The Connecticut Airport Authority has affirmed the public’s right to take photos and video of aircraft at Bradley International Airport in Windsor Locks after the American Civil Liberties Union of Connecticut contacted the authority about plane spotters’ complaints of harassment.

Members of the Connecticut Plane Spotters have been legally photographing aircraft around Bradley for decades, engaging in a constitutionally protected pursuit that is allowed and even encouraged at many other airports around the country. In recent years, however, police and airport workers at Bradley have increasingly interfered with that fundamental right, sometimes ordering photographers to stop taking pictures or to leave places where they are legally permitted to be.

Members of the Connecticut Plane Spotters met with airport officials and state police, but neither agreed to assure their right to take photographs and video. So they called the ACLU of Connecticut.
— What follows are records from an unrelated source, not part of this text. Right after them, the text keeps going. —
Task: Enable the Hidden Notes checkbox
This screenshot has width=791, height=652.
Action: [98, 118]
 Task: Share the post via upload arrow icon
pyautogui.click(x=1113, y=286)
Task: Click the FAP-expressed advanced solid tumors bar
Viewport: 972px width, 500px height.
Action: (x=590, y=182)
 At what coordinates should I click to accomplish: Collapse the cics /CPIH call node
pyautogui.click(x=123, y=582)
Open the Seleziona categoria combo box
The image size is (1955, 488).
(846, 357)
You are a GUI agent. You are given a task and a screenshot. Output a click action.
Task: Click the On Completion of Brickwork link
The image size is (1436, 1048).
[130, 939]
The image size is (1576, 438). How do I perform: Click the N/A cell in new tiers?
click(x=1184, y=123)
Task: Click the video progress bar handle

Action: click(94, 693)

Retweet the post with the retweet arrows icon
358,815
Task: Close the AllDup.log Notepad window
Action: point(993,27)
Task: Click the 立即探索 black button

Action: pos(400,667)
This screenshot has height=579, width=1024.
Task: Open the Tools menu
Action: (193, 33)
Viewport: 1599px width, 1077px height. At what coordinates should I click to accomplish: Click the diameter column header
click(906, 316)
In July 29, 2014, ACLU of Connecticut Staff Attorney David McGuire wrote to the airport’s director of operations, asking for copies of the airport’s policy on photography and an explanation of the legal grounds on which the policy is based. He also reminded the authority that the right to photograph is protected by the constitutions of the United States and Connecticut, and may be restricted only in very narrow circumstances.

On Sept. 2, 2014, Paul Pernerewski, general counsel to the Connecticut Airport Authority, responded with a letter affirming the right to record at the airport. “Please be advised that the CAA does not prohibit photography in any area open to the public at Bradley, including within the terminal,” he wrote. His letter also described parking enforcement and trespassing prohibitions that the ACLU of Connecticut and Connecticut Plane Spotters do not challenge.

“There is a constitutional right, under the First Amendment, to take pictures and record video in places where the public is permitted to be,” McGuire said. “We commend the Connecticut Airport Authority for recognizing this right and we expect the plane spotters will be allowed to resume their hobby without interference.”

“Aviation photographers are often unfairly treated as ‘suspicious persons,’ but it's important for authorities to realize that when we're present at the airport, they have an extra set of eyes and ears at hand watching for truly suspicious activities,” said John Jauchler, a member of the Connecticut Plane Spotters. “The same holds true for other public places where photographers have been singled out.”

“The ACLU of Connecticut has been instrumental in clarifying the official CAA policy on photography, despite earlier statements by airport and law enforcement officials that seemingly prohibited our style of photography in virtually all areas of airport property. For that, we're grateful,” Jauchler said.